- Exercise requirements
Copy out each line of the entries where the word "computer" is present.

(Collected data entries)
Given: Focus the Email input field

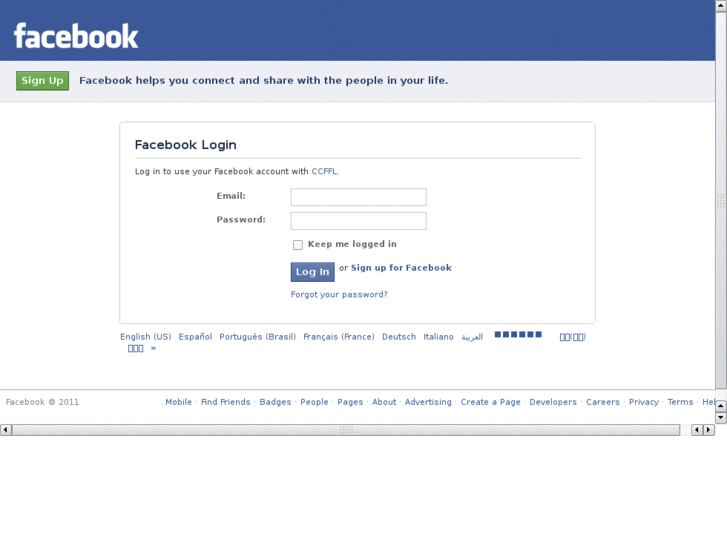Looking at the screenshot, I should coord(358,197).

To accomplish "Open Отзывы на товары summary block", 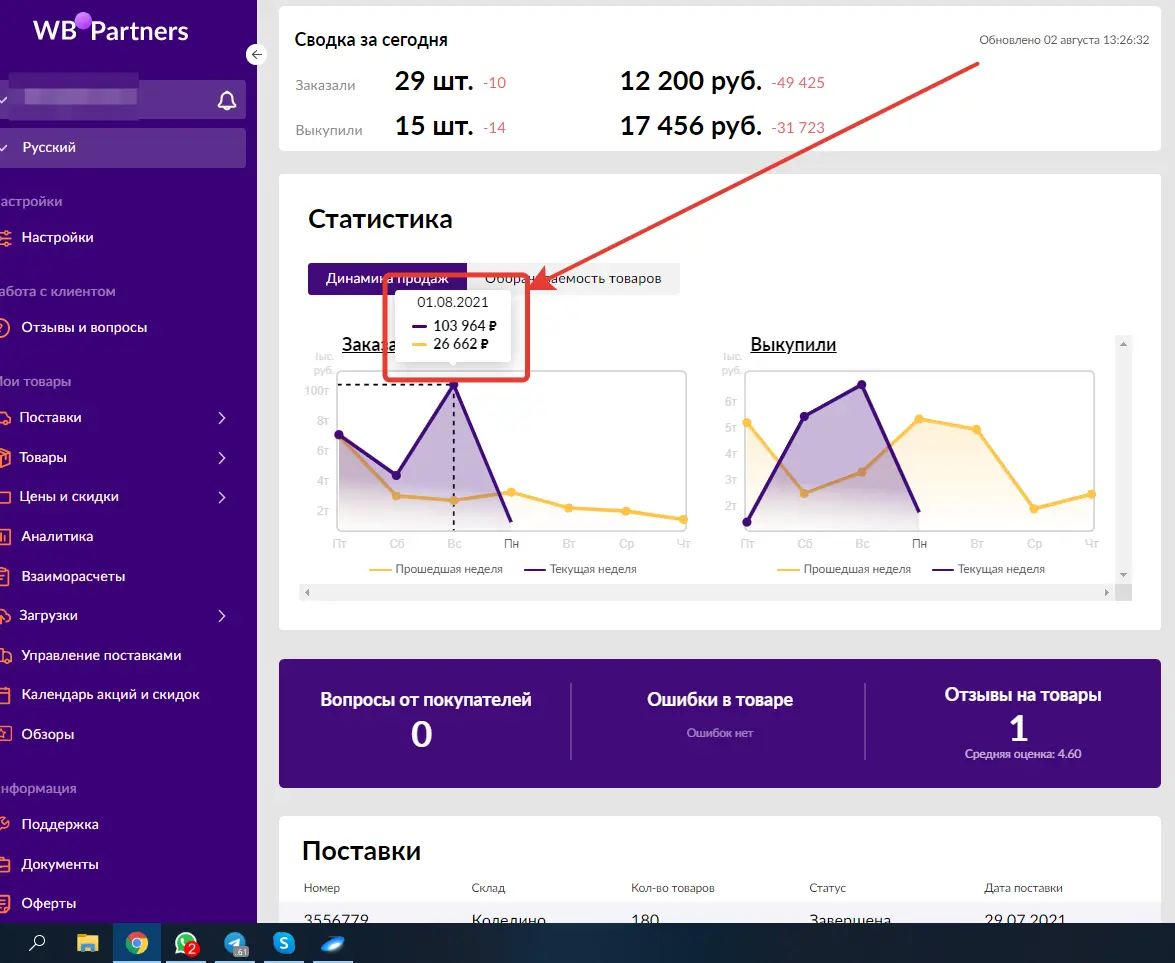I will pos(1022,722).
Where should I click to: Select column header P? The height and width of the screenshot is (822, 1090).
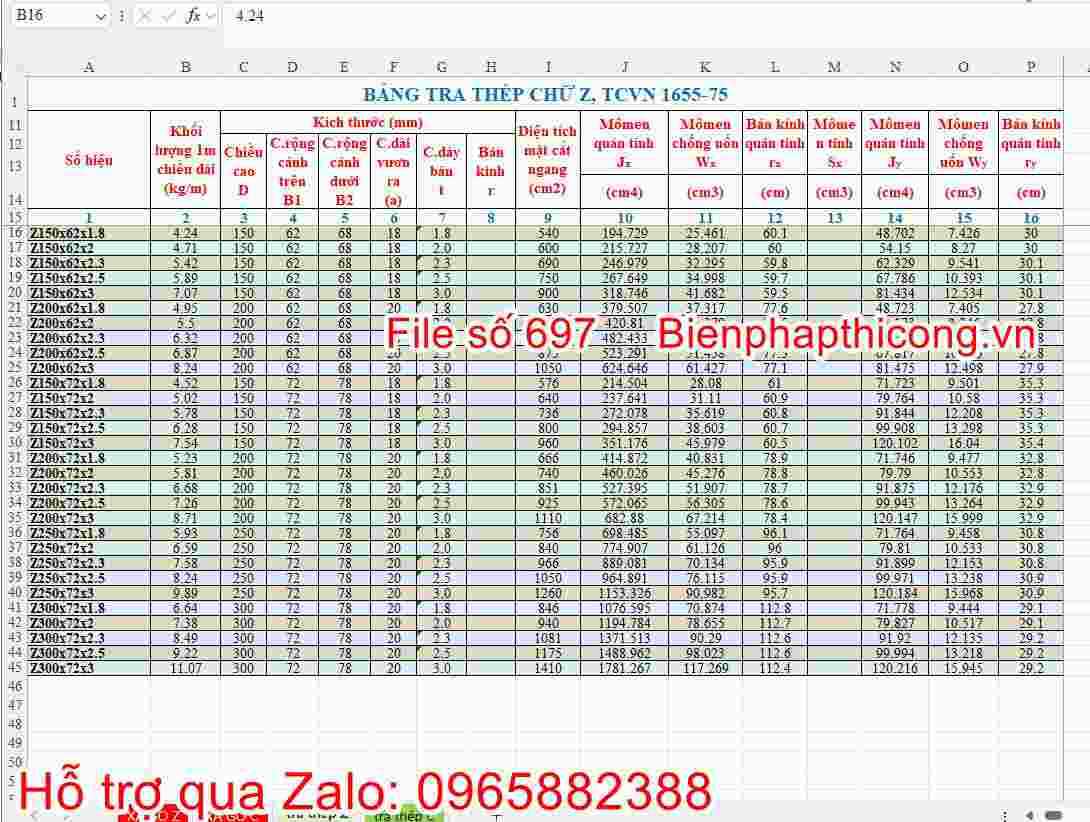point(1030,66)
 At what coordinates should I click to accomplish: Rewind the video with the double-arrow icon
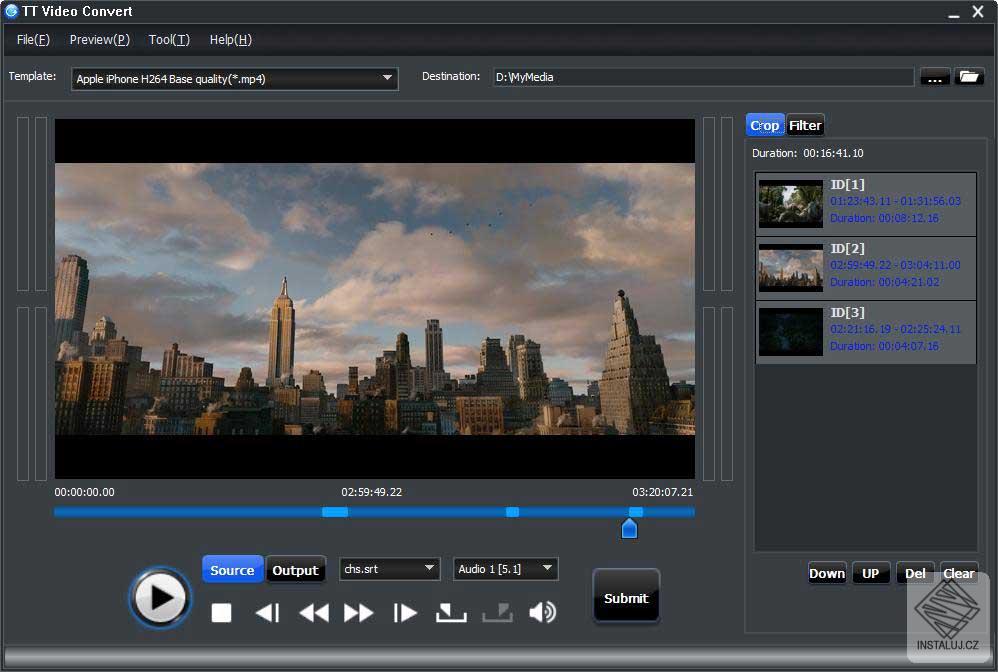[313, 613]
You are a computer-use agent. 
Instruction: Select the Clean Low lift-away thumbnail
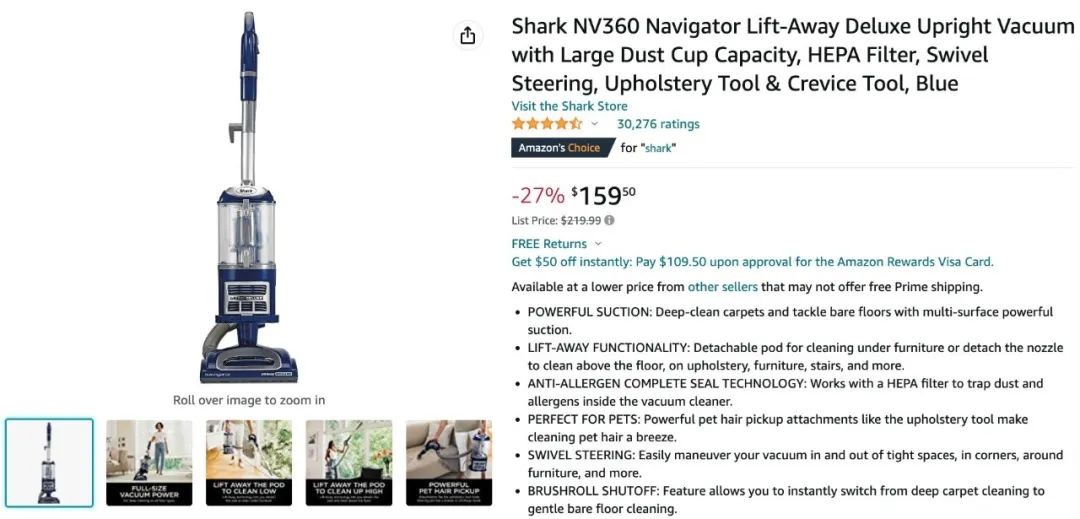click(249, 463)
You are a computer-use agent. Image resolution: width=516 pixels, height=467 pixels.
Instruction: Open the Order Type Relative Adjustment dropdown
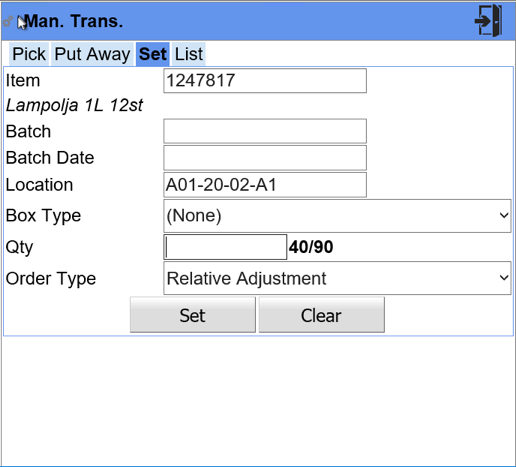point(337,278)
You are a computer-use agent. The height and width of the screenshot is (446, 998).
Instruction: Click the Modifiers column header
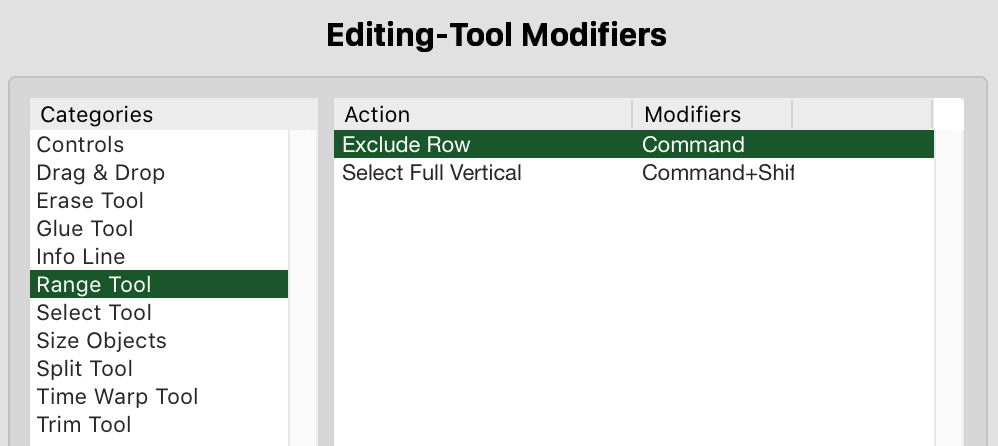coord(712,114)
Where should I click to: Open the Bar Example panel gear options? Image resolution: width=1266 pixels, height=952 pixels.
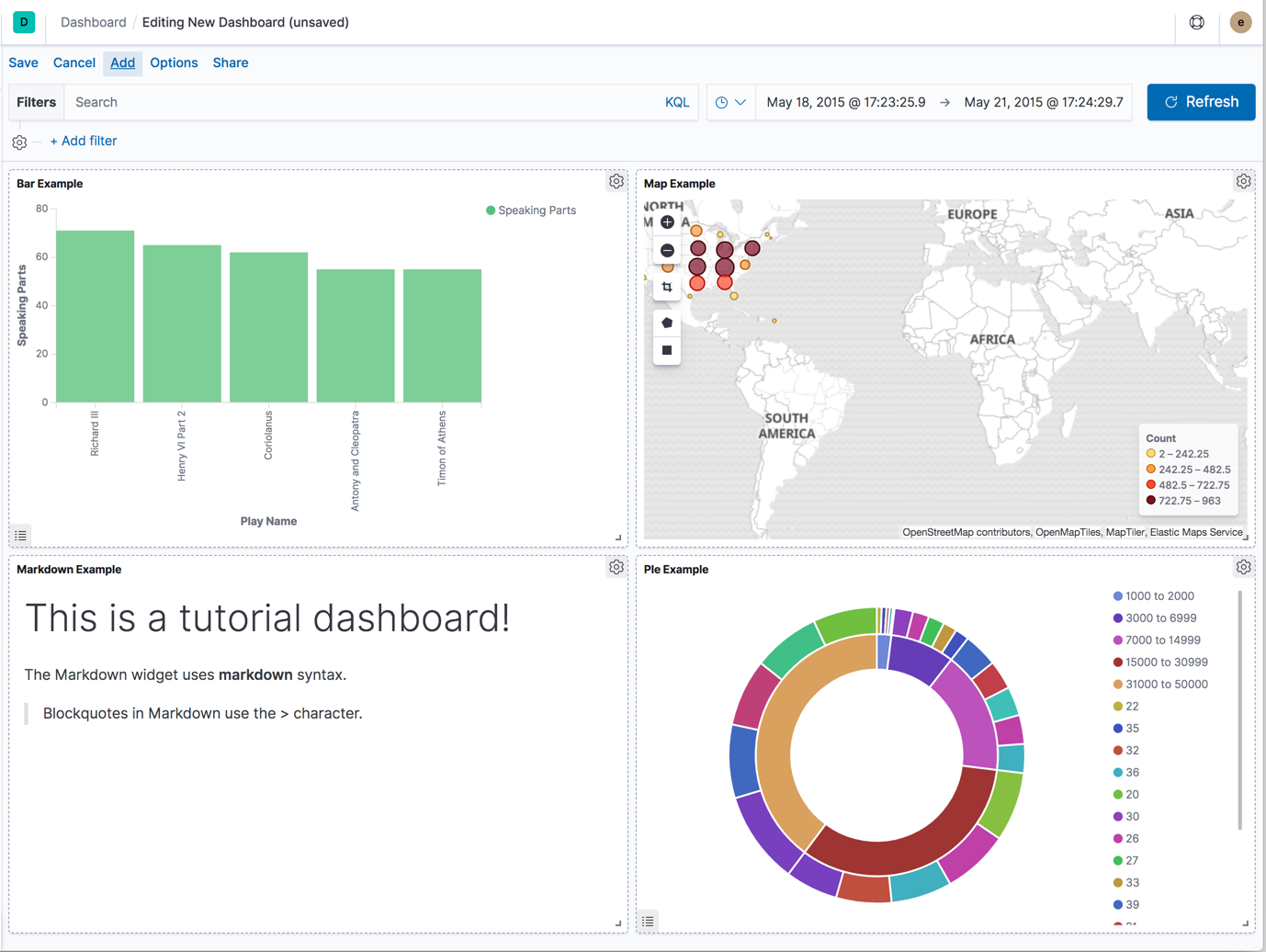(x=616, y=181)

- Exercise solution
You are a computer-use agent. 
You are a computer-use agent. Image resolution: width=516 pixels, height=467 pixels.
You are a computer-use agent. The height and width of the screenshot is (446, 998).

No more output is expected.